Li_2025_Front.Pharmacol_16_1518545

BACKGROUND: In this study, we investigated the association of long-term use of a dipeptidyl peptidase-4 inhibitor (DPP-4i) with the risk of diabetic retinopathy (DR) in patients with diabetes mellitus (DM). METHODS: This study was a secondary analysis based on the nationwide database from 2008 to 2022 in Taiwan. Patients with new-onset DM who were treated with either a DPP-4i or sulfonylurea from 2009 to 2017 were included in this study. Patients who received a DPP-4i were included in the case group and further divided on the basis of the cumulative defined daily dose (cDDD) as follows: >=90, 91-180, 181-300, and >300 cDDD. Propensity score matching was performed to select patients who used a sulfonylurea, and these patients were assigned to the control group.

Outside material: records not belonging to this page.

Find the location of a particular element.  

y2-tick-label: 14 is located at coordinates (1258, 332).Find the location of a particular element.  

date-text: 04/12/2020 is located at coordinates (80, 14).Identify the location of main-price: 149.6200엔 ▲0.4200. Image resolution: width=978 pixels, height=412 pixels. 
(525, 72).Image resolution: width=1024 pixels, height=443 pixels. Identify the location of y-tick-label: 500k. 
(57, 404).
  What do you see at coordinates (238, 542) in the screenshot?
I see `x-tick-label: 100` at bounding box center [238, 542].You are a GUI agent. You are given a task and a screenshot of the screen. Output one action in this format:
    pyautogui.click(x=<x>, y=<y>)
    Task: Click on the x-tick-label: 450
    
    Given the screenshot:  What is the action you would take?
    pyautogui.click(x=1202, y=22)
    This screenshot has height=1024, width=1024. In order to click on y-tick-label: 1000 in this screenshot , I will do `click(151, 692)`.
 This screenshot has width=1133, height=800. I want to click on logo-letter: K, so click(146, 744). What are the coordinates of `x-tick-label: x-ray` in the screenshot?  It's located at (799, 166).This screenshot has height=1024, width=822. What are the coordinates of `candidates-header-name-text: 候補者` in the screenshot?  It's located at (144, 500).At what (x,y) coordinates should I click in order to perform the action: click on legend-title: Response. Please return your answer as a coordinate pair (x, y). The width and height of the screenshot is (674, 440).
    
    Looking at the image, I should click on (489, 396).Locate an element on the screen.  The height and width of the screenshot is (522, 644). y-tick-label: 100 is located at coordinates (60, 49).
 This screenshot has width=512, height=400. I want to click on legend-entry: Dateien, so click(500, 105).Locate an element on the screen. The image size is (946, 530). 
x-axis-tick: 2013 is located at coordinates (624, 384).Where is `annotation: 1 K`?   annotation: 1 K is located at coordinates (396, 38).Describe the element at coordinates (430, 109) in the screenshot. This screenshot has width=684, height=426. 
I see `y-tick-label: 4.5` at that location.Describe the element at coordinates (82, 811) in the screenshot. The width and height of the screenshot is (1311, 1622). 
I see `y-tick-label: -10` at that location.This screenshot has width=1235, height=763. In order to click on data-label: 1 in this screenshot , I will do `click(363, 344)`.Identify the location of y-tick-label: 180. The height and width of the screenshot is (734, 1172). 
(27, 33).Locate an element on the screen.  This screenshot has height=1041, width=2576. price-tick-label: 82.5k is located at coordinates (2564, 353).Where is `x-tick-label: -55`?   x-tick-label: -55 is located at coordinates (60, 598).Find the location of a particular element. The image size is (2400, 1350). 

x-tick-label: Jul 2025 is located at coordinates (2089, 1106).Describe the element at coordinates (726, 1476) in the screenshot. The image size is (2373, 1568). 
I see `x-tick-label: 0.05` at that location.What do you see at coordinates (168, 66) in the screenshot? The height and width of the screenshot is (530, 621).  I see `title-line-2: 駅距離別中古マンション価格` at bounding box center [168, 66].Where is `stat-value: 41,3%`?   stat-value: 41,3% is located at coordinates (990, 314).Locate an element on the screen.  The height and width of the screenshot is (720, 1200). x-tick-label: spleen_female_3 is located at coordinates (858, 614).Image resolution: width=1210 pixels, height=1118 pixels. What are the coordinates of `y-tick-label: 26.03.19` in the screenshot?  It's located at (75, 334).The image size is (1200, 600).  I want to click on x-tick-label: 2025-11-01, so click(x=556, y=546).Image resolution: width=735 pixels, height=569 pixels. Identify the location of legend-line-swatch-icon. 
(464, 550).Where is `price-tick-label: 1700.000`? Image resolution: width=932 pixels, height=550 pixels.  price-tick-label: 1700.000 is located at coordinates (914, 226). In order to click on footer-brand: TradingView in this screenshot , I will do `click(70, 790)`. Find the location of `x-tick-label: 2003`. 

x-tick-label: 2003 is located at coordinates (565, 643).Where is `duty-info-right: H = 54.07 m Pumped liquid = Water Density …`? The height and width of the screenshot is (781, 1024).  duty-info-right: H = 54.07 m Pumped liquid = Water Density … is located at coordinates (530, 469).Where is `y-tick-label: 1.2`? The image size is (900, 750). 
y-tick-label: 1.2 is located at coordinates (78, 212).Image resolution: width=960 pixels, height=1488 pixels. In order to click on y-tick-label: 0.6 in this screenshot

With adjustment for sex, age, income, urbanization level, comorbidities, and other anti-diabetic agents, the Cox proportional hazard model was used to estimate the risk of DR associated with DPP-4i use over the 5-year follow-up. RESULTS: There were 83,503 patients with DPP-4i use and 167,006 patients with sulfonylurea use after matching. Compared with patients with sulfonylurea use, patients with DPP-4i use at >=90 cDDD had a hazard ratio (HR) of 1.43 (95% confidence interval [CI] = 1.38-1.49) for DR development, whereas those with DPP-4i use at 91-180, 181-300 or >300 cDDD had HRs of 1.66 (95% CI: 1.59-1.74), 1.82 (95% CI: 1.74-1.90), and 2.32 (95% CI: 1.91-2.82) for DR development, respectively. Of the different DPP-4is, linagliptin at >=90 or 181-300 was associated with the highest risk of DR. Significant differences were discovered at >=90, 91-181, and 181-300 cDDD in the risk of DR between patients using Saxagliptin versus sitagliptin. Vildagliptin at >=90 or 91-180 cDDD was associated with an increased risk of DR, but not at 181-300 cDDD. CONCLUSION: In patients with DM, DPP-4i at >=90, 91-180, 181-300 and >300 cDDD was linked to an increased risk of DR over the 5-year follow-up. Sitagliptin at cDDD 181-300 was associated with the greatest DR risk. The potential for DPP-4i to accelerate DR progression should be considered.